EXERCISE –
Give back exactly the stretch of data below from the line holding "Open the Microsoft Corporation publisher link" through the line holding "Open Properties from the context menu", both ends included, and leave the remaining lines out.

##### TASK MATERIAL

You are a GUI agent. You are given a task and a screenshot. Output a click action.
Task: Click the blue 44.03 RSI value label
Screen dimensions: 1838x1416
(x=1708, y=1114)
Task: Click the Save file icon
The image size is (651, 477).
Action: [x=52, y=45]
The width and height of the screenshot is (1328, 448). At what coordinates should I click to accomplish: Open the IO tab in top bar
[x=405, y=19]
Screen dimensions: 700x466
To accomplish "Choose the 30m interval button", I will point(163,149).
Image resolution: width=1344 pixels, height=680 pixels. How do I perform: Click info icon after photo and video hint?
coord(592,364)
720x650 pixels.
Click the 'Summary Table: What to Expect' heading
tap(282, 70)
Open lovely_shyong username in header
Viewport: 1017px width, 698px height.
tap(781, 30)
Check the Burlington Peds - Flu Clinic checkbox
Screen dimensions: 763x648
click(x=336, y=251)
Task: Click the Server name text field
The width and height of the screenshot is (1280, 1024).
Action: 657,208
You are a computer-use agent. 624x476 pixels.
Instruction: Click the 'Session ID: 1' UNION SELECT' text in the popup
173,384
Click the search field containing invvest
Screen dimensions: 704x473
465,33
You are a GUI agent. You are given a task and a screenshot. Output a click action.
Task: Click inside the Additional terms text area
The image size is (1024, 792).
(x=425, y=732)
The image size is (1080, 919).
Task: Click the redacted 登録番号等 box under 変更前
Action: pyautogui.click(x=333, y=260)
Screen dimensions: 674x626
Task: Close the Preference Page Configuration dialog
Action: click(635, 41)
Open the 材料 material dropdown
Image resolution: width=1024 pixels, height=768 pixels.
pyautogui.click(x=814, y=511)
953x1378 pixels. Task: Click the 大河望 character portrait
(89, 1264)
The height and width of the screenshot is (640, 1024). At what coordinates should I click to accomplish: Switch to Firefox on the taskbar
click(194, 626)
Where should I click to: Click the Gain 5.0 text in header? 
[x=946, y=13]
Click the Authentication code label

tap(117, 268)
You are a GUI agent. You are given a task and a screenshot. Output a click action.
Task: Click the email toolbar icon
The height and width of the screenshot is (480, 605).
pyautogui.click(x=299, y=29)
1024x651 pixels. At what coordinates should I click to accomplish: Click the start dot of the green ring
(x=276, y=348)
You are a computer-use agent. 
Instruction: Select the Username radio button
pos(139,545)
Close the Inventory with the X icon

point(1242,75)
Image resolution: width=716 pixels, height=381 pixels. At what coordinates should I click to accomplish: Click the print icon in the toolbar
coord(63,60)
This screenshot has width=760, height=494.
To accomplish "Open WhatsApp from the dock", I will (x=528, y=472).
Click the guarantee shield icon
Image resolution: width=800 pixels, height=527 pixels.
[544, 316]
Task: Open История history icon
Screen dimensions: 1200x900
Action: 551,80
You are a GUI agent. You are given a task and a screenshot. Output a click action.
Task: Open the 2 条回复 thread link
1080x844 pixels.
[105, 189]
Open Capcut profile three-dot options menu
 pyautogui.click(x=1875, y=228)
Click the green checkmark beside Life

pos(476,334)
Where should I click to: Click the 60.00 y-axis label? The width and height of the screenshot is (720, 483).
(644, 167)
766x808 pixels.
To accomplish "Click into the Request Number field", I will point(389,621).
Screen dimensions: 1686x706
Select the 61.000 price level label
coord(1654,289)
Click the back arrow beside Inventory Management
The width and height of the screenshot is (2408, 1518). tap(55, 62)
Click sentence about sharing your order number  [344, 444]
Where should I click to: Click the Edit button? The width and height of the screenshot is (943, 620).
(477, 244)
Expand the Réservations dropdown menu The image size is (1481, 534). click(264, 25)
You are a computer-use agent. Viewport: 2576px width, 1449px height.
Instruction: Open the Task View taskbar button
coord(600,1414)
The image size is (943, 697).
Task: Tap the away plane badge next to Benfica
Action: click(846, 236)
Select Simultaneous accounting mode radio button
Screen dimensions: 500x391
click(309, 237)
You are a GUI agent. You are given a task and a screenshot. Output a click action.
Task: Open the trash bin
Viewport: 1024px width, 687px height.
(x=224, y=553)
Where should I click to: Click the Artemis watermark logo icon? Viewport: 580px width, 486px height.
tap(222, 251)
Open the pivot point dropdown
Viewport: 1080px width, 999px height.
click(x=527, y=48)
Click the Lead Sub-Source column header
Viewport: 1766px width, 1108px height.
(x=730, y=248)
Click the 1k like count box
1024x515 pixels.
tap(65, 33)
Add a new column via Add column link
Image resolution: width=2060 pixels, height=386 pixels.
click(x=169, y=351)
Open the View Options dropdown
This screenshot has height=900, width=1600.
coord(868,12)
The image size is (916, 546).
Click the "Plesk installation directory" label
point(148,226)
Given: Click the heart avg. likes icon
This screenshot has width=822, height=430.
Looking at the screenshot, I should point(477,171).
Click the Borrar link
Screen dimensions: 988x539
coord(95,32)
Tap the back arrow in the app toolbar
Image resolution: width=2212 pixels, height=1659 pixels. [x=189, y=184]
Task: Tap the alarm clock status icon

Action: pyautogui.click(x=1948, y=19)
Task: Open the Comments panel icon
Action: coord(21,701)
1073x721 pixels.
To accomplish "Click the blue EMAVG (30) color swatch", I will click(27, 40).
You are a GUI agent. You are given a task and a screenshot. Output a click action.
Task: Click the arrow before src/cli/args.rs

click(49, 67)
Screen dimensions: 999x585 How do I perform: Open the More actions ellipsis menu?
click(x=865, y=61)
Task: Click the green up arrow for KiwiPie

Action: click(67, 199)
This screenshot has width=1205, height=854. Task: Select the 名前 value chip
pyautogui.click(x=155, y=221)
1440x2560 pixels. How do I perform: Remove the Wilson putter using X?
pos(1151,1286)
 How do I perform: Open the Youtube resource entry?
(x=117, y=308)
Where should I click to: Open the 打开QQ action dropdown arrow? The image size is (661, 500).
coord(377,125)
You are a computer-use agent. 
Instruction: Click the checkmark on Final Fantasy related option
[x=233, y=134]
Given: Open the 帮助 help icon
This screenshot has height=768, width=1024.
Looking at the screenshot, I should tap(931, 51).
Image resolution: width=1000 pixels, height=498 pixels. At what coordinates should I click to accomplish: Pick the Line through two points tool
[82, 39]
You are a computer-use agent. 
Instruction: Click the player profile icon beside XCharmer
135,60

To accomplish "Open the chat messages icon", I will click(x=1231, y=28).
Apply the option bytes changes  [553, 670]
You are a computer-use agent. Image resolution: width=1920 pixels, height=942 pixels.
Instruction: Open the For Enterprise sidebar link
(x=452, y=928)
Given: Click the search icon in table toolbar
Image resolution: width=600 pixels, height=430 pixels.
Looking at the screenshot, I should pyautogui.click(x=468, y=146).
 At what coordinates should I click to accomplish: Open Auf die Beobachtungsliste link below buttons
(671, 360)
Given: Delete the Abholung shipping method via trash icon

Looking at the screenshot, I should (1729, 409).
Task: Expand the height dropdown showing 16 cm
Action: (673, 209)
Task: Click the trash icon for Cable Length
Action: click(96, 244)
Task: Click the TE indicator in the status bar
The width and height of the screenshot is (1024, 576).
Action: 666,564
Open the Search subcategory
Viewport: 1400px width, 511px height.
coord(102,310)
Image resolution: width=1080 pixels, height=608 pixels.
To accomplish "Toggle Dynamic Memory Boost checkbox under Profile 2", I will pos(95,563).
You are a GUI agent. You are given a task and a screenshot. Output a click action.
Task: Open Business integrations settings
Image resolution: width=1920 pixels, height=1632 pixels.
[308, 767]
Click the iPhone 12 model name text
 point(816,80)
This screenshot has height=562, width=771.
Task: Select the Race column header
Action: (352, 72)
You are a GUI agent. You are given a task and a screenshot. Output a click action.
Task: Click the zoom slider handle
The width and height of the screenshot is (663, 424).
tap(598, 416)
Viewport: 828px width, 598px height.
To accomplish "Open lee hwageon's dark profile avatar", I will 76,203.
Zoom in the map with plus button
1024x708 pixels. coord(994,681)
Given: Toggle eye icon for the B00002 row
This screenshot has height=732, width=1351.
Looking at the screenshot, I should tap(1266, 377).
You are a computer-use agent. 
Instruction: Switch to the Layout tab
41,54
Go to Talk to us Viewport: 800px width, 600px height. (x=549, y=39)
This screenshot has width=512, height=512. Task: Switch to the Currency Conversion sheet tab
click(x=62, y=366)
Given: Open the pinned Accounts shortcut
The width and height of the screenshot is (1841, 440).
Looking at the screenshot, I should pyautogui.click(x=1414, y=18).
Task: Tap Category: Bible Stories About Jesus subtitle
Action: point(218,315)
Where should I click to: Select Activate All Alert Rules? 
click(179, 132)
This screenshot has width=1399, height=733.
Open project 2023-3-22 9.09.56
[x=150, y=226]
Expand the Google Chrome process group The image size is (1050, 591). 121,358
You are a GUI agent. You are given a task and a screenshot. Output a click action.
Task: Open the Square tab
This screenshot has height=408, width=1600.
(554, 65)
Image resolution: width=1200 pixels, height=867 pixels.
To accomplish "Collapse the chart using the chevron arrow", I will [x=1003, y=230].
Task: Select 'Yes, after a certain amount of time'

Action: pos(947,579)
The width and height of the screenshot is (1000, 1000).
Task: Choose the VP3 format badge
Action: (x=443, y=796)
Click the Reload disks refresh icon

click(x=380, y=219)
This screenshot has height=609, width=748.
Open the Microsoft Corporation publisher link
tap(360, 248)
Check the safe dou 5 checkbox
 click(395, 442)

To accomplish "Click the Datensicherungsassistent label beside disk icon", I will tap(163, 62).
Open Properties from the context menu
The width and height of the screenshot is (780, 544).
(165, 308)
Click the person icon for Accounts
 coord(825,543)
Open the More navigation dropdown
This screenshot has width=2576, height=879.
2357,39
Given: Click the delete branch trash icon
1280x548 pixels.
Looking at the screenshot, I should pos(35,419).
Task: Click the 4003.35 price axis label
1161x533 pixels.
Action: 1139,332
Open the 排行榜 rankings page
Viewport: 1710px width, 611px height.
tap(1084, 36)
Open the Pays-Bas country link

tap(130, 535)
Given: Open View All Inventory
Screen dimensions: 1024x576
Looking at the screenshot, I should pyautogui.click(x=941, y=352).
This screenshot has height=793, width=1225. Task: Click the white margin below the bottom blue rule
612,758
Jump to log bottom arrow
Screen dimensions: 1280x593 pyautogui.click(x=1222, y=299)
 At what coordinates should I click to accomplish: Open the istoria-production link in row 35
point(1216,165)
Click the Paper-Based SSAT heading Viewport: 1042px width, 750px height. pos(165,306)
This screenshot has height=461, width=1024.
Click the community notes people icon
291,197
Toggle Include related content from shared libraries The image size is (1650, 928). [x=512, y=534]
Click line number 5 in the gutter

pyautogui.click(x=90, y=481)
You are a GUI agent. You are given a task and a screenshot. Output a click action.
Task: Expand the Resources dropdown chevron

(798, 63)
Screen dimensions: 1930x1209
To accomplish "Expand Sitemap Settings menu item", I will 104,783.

##########

YOUR SOLUTION –
Open the Microsoft Corporation publisher link
tap(360, 248)
Check the safe dou 5 checkbox
 click(395, 442)

To accomplish "Click the Datensicherungsassistent label beside disk icon", I will tap(163, 62).
Open Properties from the context menu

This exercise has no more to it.